# GOAL OF THE EXERCISE
Update the rows below by replacing "Find the location of a particular element" with "Identify the position of a particular element" wherever it occurs, and leave everything else unchanged.

# DATA FOR THE TASK
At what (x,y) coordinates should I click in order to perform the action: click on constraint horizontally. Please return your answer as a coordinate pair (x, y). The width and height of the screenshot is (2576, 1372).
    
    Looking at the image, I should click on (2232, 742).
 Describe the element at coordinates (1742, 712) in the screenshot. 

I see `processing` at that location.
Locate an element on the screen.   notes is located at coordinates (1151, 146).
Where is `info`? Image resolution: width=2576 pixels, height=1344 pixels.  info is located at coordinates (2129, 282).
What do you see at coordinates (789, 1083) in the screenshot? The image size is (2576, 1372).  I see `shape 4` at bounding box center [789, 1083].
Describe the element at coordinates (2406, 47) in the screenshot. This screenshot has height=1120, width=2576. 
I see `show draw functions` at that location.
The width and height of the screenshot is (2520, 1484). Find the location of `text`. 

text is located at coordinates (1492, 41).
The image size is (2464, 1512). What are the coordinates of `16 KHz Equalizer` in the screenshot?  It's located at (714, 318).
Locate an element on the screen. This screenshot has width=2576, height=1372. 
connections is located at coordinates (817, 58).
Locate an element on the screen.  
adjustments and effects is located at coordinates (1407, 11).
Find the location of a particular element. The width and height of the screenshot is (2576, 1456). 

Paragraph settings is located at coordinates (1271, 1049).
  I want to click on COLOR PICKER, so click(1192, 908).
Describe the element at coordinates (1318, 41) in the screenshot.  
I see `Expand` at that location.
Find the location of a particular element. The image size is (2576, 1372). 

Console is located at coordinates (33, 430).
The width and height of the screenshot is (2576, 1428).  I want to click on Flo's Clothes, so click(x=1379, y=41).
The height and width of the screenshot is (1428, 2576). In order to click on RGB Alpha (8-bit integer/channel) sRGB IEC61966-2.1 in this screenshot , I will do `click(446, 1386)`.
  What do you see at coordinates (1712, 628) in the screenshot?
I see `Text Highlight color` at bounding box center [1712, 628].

# OUTPUT
At what (x,y) coordinates should I click in order to perform the action: click on constraint horizontally. Please return your answer as a coordinate pair (x, y). The width and height of the screenshot is (2576, 1372).
    
    Looking at the image, I should click on (2232, 742).
 Describe the element at coordinates (1742, 712) in the screenshot. 

I see `processing` at that location.
Locate an element on the screen.   notes is located at coordinates (1151, 146).
Where is `info`? Image resolution: width=2576 pixels, height=1344 pixels.  info is located at coordinates (2129, 282).
What do you see at coordinates (789, 1083) in the screenshot? The image size is (2576, 1372).  I see `shape 4` at bounding box center [789, 1083].
Describe the element at coordinates (2406, 47) in the screenshot. This screenshot has height=1120, width=2576. 
I see `show draw functions` at that location.
The width and height of the screenshot is (2520, 1484). Find the location of `text`. 

text is located at coordinates (1492, 41).
The image size is (2464, 1512). What are the coordinates of `16 KHz Equalizer` in the screenshot?  It's located at (714, 318).
Locate an element on the screen. This screenshot has width=2576, height=1372. 
connections is located at coordinates (817, 58).
Locate an element on the screen.  
adjustments and effects is located at coordinates (1407, 11).
Identify the position of a particular element. The width and height of the screenshot is (2576, 1456). 

Paragraph settings is located at coordinates (1271, 1049).
  I want to click on COLOR PICKER, so click(1192, 908).
Describe the element at coordinates (1318, 41) in the screenshot.  
I see `Expand` at that location.
Identify the position of a particular element. The image size is (2576, 1372). 

Console is located at coordinates (33, 430).
The width and height of the screenshot is (2576, 1428).  I want to click on Flo's Clothes, so click(x=1379, y=41).
The height and width of the screenshot is (1428, 2576). In order to click on RGB Alpha (8-bit integer/channel) sRGB IEC61966-2.1 in this screenshot , I will do `click(446, 1386)`.
  What do you see at coordinates (1712, 628) in the screenshot?
I see `Text Highlight color` at bounding box center [1712, 628].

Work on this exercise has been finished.